The web address www.sukl.cz/nahlasit-nezadouci-ucinek, which provides access to the online form for reporting adverse drug reactions of medicinal products and which has so far been listed in the SmPC, PL, and the Appendix V, has been changed to: sukl.gov.cz/nezadouciucinky

SÚKL guarantees that the original web address www.sukl.cz/nahlasit-nezadouci-ucinek will be redirected to the online reporting form at least until the year 2030.

Additionally, an option to submit adverse drug reaction reports via e-mail farmakovigilance@sukl.gov.cz has been added.

The postal address has also been clarified as: State Institute for Drug Control, Šrobárova 49/48, 100 00 Prague 10. It should be noted that the SÚKL has not relocated; this is purely an administrative clarification of the address.

Therefore, all newly submitted marketing authorisation applications shall already have the updated information on adverse drug reaction reporting in the Product Information (SmPC and PL) in accordance with the guidance provided in the article Information on adverse drug reaction reporting in SmPC and PL.

Requirements for updating the adverse drug reaction reporting information in pending new marketing authorisation applications and existing marketing authorisations

New authorisation applications

For ongoing marketing authorisation applications, SÚKL requires that the information on adverse drug reaction reporting is updated in line with the guidance provided in the article Information on Adverse Drug Reaction Reporting in SmPC and PL.

• For nationally authorised products, the update has to be included during the authorisation procedure.
• For products authorised via the MR/DC procedure, the update has to be made during the national phase.
• For centrally authorised products, the process remains unchanged, as the electronic version of the Product Information shall include an active hyperlink to the Appendix V, while the printed version shall contain the information in accordance with the Appendix V (see the article above).

Renewals and Variations of Marketing Authorisations

In the ongoing applications for renewal or variation of marketing authorizations, SÚKL will not actively require the marketing authorisation holders to update the adverse drug reaction reporting information. This decision is based on the fact that no transition period has been set, and SÚKL guarantees that the original web address will remain active and redirected until the year 2030. The decision to update this information is left entirely up to the marketing authorisation holders.

If the marketing authorisation holder decides to update the information, it must be applied simultaneously to all texts (SmPC, PL).

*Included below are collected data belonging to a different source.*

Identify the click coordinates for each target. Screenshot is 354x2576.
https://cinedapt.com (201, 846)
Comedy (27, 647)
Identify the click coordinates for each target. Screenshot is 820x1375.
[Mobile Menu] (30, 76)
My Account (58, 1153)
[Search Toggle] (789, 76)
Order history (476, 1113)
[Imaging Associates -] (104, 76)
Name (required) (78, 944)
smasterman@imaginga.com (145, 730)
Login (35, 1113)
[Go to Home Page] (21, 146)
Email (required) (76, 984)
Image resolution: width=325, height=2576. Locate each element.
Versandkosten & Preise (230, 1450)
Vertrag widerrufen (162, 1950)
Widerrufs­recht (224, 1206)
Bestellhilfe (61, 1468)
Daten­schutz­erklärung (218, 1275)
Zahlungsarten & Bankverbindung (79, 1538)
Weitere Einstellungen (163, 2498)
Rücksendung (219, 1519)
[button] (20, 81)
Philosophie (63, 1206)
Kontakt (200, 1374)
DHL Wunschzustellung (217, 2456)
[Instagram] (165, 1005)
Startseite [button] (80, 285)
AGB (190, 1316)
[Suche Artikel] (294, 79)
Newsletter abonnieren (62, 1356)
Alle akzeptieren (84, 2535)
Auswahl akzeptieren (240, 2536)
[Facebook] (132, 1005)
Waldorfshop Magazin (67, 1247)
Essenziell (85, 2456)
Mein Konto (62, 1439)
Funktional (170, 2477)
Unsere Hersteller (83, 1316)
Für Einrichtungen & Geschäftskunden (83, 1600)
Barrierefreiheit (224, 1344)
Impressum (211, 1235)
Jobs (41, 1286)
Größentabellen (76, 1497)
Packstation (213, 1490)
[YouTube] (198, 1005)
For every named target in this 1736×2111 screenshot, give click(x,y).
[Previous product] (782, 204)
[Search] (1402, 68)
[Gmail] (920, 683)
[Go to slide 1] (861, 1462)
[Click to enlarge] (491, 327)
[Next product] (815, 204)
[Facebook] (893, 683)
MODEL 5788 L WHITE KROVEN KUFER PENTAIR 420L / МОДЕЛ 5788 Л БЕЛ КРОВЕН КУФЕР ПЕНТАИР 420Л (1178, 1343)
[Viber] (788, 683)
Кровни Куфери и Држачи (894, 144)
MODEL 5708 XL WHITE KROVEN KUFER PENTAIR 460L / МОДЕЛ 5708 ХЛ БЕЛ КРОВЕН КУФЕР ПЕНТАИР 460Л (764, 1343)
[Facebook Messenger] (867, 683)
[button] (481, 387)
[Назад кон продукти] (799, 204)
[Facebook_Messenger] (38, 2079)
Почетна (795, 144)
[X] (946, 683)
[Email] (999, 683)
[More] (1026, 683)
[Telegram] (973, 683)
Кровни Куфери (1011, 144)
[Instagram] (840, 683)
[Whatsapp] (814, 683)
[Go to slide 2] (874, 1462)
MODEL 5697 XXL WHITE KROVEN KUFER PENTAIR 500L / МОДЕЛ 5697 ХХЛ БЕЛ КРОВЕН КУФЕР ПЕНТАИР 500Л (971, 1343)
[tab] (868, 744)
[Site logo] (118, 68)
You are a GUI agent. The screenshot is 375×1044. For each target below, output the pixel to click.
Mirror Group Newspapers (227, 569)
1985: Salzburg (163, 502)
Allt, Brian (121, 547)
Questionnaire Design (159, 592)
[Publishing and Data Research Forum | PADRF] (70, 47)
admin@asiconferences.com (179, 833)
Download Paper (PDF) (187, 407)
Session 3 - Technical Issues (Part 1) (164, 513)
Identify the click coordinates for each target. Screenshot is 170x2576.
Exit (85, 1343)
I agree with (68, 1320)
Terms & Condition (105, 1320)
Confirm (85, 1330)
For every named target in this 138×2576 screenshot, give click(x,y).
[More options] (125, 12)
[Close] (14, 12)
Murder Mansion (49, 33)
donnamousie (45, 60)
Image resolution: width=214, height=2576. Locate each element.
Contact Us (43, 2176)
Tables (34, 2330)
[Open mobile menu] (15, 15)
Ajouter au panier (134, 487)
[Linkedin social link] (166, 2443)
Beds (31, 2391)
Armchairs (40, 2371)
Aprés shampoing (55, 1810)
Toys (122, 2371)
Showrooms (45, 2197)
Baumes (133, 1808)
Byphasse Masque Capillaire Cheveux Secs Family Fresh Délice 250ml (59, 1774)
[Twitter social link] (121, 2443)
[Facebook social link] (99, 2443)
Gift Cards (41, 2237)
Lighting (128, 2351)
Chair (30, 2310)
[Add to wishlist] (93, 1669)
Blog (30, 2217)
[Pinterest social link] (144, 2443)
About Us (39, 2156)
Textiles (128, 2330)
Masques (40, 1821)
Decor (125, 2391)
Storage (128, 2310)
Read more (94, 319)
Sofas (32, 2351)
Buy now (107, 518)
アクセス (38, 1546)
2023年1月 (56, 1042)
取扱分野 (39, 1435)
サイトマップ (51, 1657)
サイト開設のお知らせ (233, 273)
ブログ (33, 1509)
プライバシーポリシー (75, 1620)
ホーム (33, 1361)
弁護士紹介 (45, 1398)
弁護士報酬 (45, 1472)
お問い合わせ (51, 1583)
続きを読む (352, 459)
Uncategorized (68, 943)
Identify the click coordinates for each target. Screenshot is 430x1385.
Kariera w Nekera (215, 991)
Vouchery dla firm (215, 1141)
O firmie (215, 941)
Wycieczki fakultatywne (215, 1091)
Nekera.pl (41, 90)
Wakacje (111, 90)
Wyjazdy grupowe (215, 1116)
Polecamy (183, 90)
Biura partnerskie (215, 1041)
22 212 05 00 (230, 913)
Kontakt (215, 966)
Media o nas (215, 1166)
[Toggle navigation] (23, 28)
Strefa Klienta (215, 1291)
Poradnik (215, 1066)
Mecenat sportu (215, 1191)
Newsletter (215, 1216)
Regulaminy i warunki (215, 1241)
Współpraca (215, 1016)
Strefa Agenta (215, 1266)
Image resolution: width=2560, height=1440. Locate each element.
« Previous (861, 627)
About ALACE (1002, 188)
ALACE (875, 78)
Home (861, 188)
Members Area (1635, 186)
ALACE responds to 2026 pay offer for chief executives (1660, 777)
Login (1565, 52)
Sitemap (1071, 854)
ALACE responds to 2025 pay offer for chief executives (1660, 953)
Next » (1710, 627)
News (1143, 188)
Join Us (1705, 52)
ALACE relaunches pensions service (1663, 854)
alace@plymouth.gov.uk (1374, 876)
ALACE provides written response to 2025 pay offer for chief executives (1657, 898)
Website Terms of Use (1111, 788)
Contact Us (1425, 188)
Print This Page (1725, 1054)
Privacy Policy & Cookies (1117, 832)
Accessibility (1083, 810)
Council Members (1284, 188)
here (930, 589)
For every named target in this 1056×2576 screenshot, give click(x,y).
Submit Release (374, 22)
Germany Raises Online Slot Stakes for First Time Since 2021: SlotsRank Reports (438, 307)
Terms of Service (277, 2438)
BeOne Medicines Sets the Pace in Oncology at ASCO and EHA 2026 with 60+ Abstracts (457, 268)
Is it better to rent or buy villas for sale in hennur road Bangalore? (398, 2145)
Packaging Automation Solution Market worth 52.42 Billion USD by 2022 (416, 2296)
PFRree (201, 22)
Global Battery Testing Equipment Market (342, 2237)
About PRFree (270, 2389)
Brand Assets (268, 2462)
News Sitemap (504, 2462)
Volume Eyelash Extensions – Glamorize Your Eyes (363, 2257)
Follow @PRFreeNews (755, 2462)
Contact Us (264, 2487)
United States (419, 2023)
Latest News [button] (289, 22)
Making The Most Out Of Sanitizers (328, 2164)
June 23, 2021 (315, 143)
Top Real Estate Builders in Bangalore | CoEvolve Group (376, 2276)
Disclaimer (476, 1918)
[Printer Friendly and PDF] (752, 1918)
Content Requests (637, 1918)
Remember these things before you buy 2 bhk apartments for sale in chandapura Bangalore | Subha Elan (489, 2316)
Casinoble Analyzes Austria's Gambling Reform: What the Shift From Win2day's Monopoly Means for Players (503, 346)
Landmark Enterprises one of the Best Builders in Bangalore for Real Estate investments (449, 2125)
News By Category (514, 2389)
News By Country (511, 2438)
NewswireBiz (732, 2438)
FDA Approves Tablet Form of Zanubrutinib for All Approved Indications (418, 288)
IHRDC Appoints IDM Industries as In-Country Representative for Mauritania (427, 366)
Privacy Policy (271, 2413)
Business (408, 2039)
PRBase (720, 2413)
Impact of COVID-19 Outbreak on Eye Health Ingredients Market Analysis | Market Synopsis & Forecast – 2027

For updating the adverse drug reaction reporting details in already authorised products (nationally or via the MR/DC procedure), the following regulatory procedures can be used:

• separate type IB variation (C.I.z classification)
• renewal of the marketing authorization, if Product Information is updated
• classification “C” variation affecting Product Information, with another scope of the variation (i.e. not solely related to adverse drug reaction reporting). Both the SmPC and PL must be submitted, even if the variation has no impact to both documents
• type IB variation, classification A.2.b– change in the (invented) name of the medicinal product – for Nationally Authorised Products
• transfer of marketing authorization

For centrally authorised products, the updated information on adverse drug reaction reporting may be included in the printed materials without regulatory action, as the electronic version has to contain an active hyperlink to the Appendix V.

Since no transition period has been defined, SÚKL requests that the updates of adverse drug reaction reporting information for already authorised medicinal products should not be submitted via classification “A” variations (except for A.2.b) or classification “B” variations.

Information on adverse drug reaction reporting has also been updated in Appendix V.